Эта проблема обрела такую глубину из-за неразделимости позиций иконоборца и иконопочитателя. Обе основываются на возможности реконституирования и слияния. Обе проистекают из благоговения, переходящего в страх. Мы видим, вглядываемся – и создаём ложных идолов, которых должны разрушить; мы видим, вглядываемся – и создаём живые параллели существованию истинного Бога. Это единственный путь познать божественное или вознестись к нему. Зрение – самый прямой проводник к изменчивым чувствам, несравненно более прямой, чем слова. Но и для иконопочитателей, и для иконоборцев слово – не столь отвлекающий (и более возвышенный) проводник к божественному. И те, и другие нуждаются в изображениях, и те, и другие признают их силу – а значит, стремятся их контролировать. Как известно, Кальвин резко отвергал традиционное использование изображений в христианстве: как материальные образы могут вместить нематериального и незримого Бога? Он не допускал визуальной символизации божественного – за исключением евхаристии. Создавать материальные изображения необъятного всетворящего Творца, когда истинные образы уже окружают нас (в виде ближних и в явлении Христа во плоти), было для него ужасающим идолопоклонством. Допустимо было изображать лишь «quorum sunt capaces oculi» («то, что способны [воспринять] глаза»). [92] Кальвин подразумевал, что можно изображать всё видимое – но не незримое, не сокрытого Бога. Отсюда и высокая ценность реализма; отсюда и наше понимание того, что мы подразумеваем под «реализмом» (старые споры против него – тщетная софистика; вопрос уже не в изменчивой условности реализма и иллюзии). Если изображение не должно преступать божественный закон – а тем более границы способностей человеческой природы, – оно обязано показывать вещи узнаваемыми, такими, какие они есть; и если мы не находим их, неудивительно, что мы стремимся воссоздать их, пусть даже тщетно. Без реконституирования не может быть и Бога, ибо лишь осязаемое изображение окружающего нас убеждает в присутствии того, что нельзя изобразить. А когда мы всё же изображаем незримое, мы посягаем на исключительное право Бога вдыхать жизнь в существ и предметы. [93]

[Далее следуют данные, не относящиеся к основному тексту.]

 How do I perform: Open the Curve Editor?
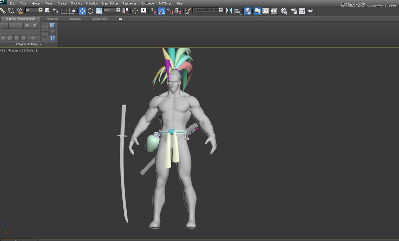click(x=265, y=11)
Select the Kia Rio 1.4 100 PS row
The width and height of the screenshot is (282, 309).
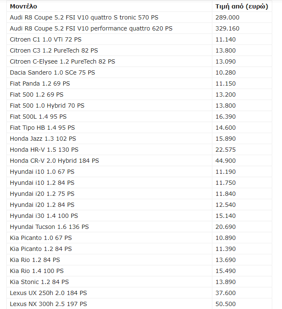[139, 271]
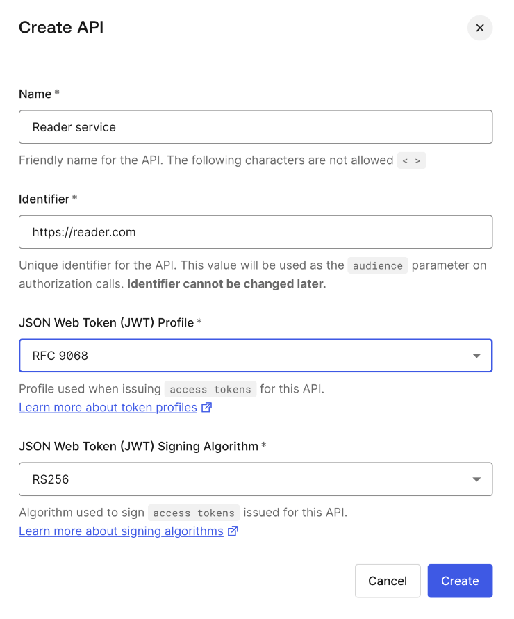Click the RS256 dropdown arrow
This screenshot has height=619, width=514.
[476, 479]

Возможно, убежденный гуманизм Э. Гомбриха привёл его к позиции, в рамках которой реконституирование изображения в узнаваемые формы рассматривается как часть человеческой природы; и возможно, такой взгляд игнорирует скрытые идеологические последствия собственных предпосылок. Но почему тогда с этим взглядом столь яростно спорят, если сам Гомбрих настаивает на жёстких контекстуальных ограничениях узнавания и сходства? Почему Нельсон Гудмен так категорично отрицает объективное сходство, утверждая, что оно – всего лишь результат культурного внушения, что любое подобие полностью условно и символично? Почему Поллок так страстно верил в возможность создания картин, полностью свободных от связи с природой? Почему теория Клемента Гринберга о плодотворности живописи, которая не ищет иных сюжетов, кроме самой себя, была (хотя бы временно) столь привлекательна? Как я уже говорил в этой главе – из-за страха.

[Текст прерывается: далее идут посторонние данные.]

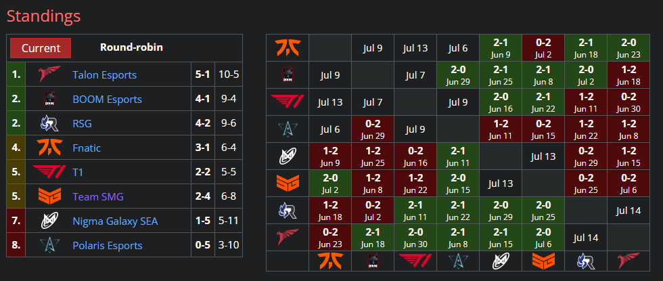Open the Nigma Galaxy SEA link
The image size is (663, 281).
(x=115, y=221)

Предположить, что ответ лежит в сфере страха, не значит поддерживать какую-либо точку зрения, отстаивающую превосходство обращения к природе, человеческому телу или органической форме. Эта позиция требует внимания к основаниям, по которым мы классифицируем нечто как искусство или не-искусство, и к самообманам, на которых такие разграничения строятся. Конечно, речь не идет о самообманах, если вопрос касается исключительно личного эстетического переживания; но когда возникает необходимость анализа воздействия, силы и успеха (или провала) изображений, тогда мы уже можем говорить о самообмане. Ведь в конечном счёте, какие бы релятивистские позиции мы ни занимали, именно эти вопросы и составляют суть наших дискуссий.